### EXERCISE DIRECTIONS
Below are some records. Return exactly the lines from the one with "The width and height of the screenshot is (822, 541)." to the one with "The image size is (1116, 745).", and nothing else.

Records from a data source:
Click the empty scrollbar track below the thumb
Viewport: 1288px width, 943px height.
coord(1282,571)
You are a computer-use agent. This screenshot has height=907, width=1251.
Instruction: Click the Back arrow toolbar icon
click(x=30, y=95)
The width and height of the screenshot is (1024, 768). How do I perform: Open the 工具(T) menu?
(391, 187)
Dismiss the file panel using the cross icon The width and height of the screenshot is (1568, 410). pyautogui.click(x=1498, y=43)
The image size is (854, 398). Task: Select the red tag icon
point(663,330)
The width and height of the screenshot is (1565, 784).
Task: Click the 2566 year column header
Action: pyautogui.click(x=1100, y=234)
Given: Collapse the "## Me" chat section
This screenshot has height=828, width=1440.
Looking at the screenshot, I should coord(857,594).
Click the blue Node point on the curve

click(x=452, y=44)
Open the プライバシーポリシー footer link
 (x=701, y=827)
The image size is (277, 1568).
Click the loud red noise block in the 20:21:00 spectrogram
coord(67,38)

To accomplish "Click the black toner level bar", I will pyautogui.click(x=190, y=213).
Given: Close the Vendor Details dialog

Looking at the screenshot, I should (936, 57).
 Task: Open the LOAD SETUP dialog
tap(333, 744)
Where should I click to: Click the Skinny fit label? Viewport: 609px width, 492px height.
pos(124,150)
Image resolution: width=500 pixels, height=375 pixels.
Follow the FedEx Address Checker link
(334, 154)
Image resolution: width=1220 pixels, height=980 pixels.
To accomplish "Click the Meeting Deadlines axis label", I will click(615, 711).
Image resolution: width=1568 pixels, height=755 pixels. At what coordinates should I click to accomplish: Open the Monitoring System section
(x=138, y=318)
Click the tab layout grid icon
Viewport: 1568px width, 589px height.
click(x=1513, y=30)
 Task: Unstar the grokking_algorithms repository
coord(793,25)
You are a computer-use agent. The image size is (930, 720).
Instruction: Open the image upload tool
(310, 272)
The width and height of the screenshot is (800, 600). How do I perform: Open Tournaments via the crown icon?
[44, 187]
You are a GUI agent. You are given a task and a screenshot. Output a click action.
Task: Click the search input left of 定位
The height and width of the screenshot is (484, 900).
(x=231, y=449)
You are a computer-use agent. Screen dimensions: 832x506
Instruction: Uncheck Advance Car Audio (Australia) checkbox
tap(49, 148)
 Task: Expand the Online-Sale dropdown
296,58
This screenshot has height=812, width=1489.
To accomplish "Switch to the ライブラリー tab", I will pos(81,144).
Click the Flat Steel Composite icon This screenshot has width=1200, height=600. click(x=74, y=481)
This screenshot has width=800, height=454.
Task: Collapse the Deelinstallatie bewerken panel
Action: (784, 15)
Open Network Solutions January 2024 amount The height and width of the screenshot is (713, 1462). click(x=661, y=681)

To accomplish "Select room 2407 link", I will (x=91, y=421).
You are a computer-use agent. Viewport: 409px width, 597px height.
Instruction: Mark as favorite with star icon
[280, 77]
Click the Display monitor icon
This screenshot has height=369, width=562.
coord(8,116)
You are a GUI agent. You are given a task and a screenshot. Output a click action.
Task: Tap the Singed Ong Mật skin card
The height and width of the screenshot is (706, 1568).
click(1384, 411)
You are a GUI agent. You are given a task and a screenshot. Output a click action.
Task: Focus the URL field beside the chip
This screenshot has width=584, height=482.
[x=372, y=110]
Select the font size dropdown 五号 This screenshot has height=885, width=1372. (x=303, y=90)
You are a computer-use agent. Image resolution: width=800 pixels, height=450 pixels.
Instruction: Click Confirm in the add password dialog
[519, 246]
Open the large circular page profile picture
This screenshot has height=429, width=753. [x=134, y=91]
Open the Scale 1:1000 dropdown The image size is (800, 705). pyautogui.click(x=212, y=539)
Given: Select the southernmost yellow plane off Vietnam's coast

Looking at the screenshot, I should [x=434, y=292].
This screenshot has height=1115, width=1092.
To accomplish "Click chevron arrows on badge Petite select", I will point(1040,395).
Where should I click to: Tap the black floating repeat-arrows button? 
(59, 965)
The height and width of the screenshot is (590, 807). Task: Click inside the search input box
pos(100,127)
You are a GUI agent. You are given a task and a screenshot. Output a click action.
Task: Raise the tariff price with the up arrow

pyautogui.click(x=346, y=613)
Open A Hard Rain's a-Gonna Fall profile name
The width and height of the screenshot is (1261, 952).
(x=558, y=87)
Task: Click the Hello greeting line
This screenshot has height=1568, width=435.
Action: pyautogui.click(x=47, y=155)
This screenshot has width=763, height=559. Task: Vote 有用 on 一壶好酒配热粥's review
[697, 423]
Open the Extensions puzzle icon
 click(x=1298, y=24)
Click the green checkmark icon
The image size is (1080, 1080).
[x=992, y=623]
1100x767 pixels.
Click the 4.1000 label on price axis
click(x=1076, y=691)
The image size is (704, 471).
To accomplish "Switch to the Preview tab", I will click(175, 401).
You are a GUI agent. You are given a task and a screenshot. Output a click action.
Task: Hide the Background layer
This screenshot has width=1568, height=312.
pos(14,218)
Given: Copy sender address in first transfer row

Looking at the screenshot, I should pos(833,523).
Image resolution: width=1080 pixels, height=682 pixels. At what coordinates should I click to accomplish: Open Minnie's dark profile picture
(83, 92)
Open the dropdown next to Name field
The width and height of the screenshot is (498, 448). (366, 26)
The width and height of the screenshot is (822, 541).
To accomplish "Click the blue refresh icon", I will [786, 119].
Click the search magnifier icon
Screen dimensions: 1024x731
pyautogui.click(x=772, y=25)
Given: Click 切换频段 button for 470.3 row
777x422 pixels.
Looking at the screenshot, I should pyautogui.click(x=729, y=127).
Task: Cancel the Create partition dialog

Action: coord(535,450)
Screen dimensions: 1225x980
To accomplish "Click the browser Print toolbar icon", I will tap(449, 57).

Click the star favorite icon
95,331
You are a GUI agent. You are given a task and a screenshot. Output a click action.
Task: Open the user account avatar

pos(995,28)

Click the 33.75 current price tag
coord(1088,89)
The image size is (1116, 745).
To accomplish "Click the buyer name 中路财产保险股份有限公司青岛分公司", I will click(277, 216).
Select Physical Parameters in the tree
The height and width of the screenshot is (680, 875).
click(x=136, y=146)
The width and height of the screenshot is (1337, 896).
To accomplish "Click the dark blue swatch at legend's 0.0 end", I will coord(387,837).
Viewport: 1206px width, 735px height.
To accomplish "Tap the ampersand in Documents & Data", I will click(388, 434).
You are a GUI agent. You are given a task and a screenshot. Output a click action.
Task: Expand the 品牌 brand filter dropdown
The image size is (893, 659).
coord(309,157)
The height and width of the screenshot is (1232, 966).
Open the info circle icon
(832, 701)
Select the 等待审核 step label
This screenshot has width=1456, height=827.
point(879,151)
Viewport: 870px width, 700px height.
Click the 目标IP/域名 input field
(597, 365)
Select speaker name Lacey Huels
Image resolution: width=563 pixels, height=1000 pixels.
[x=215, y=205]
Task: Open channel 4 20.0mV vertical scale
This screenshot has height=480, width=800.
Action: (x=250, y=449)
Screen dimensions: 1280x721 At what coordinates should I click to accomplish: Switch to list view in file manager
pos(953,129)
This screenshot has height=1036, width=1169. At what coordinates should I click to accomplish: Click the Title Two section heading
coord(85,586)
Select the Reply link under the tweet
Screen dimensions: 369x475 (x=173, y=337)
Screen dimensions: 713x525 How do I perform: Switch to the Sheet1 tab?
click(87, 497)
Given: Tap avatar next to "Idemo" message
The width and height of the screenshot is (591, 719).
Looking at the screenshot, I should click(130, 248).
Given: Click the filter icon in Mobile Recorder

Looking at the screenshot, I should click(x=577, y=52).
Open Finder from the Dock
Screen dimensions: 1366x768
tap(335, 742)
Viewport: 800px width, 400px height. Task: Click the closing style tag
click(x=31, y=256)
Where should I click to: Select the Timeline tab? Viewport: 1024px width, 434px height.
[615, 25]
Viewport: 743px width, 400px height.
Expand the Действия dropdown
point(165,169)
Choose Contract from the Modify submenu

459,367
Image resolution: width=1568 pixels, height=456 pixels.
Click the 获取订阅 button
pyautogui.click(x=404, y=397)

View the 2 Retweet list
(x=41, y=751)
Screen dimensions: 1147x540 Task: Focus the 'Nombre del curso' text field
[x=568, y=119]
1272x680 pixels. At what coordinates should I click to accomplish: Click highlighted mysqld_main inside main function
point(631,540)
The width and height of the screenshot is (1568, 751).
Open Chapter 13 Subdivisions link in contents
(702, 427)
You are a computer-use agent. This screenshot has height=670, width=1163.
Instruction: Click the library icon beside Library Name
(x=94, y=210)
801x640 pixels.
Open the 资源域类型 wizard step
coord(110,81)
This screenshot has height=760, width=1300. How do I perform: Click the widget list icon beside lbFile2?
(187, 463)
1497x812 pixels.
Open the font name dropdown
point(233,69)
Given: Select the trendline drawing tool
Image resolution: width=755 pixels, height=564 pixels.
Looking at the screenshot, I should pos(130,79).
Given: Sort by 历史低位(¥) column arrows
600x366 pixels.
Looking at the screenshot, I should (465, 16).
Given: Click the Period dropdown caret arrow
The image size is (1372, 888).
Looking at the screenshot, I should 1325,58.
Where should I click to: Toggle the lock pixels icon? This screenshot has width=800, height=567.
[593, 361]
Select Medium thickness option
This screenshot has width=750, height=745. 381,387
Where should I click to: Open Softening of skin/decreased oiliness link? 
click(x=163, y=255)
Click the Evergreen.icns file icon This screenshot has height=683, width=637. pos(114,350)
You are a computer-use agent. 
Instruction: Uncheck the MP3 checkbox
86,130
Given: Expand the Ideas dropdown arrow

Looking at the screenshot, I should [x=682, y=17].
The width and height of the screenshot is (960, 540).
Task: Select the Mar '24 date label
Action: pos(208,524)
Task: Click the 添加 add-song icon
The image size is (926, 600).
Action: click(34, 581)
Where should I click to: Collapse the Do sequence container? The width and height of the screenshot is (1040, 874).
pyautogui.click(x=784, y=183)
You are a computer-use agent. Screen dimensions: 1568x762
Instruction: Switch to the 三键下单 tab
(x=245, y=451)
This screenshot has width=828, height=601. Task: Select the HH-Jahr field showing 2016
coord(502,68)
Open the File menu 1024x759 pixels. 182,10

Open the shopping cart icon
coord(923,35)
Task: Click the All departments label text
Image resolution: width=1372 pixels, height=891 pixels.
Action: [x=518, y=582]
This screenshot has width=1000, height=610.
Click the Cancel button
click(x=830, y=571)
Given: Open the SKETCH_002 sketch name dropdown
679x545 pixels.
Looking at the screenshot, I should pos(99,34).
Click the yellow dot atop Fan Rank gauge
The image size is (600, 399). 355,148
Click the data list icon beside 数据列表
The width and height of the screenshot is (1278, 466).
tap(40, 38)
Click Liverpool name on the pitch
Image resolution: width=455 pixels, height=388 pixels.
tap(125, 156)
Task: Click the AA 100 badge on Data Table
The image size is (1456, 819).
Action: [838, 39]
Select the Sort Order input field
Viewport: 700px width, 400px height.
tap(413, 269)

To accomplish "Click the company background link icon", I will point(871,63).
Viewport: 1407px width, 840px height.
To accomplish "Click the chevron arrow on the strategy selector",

### RESULT OF THIS EXERCISE
The width and height of the screenshot is (822, 541).
To accomplish "Click the blue refresh icon", I will [786, 119].
Click the search magnifier icon
Screen dimensions: 1024x731
pyautogui.click(x=772, y=25)
Given: Click 切换频段 button for 470.3 row
777x422 pixels.
Looking at the screenshot, I should pyautogui.click(x=729, y=127).
Task: Cancel the Create partition dialog

Action: coord(535,450)
Screen dimensions: 1225x980
To accomplish "Click the browser Print toolbar icon", I will tap(449, 57).

Click the star favorite icon
95,331
You are a GUI agent. You are given a task and a screenshot. Output a click action.
Task: Open the user account avatar

pos(995,28)

Click the 33.75 current price tag
coord(1088,89)
The image size is (1116, 745).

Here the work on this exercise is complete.